*EXERCISE REQUIREMENTS*. What is wanted is an exact copy of the lines from the top of the listing through the line containing "Switch to the 数据表格".

== == ==

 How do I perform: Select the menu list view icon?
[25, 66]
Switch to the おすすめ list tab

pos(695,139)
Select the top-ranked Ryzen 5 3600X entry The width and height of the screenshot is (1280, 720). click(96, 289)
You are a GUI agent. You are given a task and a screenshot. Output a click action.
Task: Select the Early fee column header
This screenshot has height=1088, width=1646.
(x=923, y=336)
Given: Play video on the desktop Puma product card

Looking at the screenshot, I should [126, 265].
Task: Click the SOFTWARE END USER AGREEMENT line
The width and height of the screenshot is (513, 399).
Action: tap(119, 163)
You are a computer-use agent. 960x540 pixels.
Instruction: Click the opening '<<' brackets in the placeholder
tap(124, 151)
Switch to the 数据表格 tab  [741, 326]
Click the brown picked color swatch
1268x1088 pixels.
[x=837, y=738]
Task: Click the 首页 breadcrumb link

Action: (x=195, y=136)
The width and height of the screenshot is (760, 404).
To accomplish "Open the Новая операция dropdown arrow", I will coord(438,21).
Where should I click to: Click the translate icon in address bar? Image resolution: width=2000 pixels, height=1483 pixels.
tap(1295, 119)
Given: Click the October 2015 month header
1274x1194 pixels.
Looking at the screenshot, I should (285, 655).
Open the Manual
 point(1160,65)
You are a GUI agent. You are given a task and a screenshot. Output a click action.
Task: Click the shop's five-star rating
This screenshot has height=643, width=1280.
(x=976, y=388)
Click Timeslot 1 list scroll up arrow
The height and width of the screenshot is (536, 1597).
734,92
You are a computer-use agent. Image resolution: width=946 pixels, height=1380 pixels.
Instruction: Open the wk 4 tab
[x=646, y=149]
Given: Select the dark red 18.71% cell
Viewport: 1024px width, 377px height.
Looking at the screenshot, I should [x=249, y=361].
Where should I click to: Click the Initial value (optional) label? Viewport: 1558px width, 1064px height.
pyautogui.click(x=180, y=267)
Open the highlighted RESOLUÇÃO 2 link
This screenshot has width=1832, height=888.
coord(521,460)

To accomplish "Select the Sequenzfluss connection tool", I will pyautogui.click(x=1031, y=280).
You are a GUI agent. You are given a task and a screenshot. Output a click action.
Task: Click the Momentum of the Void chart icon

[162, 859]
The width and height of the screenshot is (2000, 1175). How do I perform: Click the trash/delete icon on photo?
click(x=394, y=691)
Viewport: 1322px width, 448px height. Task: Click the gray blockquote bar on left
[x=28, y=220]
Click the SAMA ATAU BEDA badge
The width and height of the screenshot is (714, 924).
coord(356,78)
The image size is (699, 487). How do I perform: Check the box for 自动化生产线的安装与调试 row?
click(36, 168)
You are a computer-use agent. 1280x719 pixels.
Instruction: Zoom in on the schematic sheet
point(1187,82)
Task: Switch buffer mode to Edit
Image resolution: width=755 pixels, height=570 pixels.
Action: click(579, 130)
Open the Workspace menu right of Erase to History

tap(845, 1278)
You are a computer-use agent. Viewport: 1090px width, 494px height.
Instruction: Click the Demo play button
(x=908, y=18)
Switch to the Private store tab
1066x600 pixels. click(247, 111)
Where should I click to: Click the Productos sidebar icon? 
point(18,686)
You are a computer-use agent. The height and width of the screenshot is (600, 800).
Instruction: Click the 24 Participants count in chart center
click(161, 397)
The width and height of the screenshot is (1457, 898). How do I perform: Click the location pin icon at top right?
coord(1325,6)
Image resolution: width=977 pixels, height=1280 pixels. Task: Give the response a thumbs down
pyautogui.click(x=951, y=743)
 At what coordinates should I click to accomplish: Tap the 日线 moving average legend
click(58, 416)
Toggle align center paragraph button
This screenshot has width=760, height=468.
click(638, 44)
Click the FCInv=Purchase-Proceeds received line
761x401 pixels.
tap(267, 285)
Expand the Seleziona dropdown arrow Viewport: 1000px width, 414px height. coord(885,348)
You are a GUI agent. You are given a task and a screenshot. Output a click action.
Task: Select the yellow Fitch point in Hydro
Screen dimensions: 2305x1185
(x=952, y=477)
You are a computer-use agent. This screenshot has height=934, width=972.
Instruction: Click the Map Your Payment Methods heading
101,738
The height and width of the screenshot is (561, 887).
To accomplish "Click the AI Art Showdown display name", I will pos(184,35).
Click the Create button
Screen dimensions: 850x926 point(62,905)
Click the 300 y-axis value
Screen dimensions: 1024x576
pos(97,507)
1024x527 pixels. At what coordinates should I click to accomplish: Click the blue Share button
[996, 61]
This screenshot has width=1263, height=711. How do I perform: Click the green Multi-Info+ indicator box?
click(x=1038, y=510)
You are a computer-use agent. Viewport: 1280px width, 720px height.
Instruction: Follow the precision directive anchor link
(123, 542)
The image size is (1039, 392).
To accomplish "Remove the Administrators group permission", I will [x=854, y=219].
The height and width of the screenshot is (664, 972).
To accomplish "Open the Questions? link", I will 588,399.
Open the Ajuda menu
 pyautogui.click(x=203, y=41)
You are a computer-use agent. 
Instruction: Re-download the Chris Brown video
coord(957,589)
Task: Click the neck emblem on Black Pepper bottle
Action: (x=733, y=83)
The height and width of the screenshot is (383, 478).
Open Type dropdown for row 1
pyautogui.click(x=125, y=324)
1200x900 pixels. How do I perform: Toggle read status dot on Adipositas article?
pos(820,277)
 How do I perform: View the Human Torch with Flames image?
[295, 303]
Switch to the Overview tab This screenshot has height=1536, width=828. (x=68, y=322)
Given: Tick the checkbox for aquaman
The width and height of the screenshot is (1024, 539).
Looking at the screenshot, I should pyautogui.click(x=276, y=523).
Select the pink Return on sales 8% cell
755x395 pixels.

== == ==

*ANSWER BOX*.
 How do I perform: Select the menu list view icon?
[25, 66]
Switch to the おすすめ list tab

pos(695,139)
Select the top-ranked Ryzen 5 3600X entry The width and height of the screenshot is (1280, 720). click(96, 289)
You are a GUI agent. You are given a task and a screenshot. Output a click action.
Task: Select the Early fee column header
This screenshot has height=1088, width=1646.
(x=923, y=336)
Given: Play video on the desktop Puma product card

Looking at the screenshot, I should [126, 265].
Task: Click the SOFTWARE END USER AGREEMENT line
The width and height of the screenshot is (513, 399).
Action: tap(119, 163)
You are a computer-use agent. 960x540 pixels.
Instruction: Click the opening '<<' brackets in the placeholder
tap(124, 151)
Switch to the 数据表格 tab  [741, 326]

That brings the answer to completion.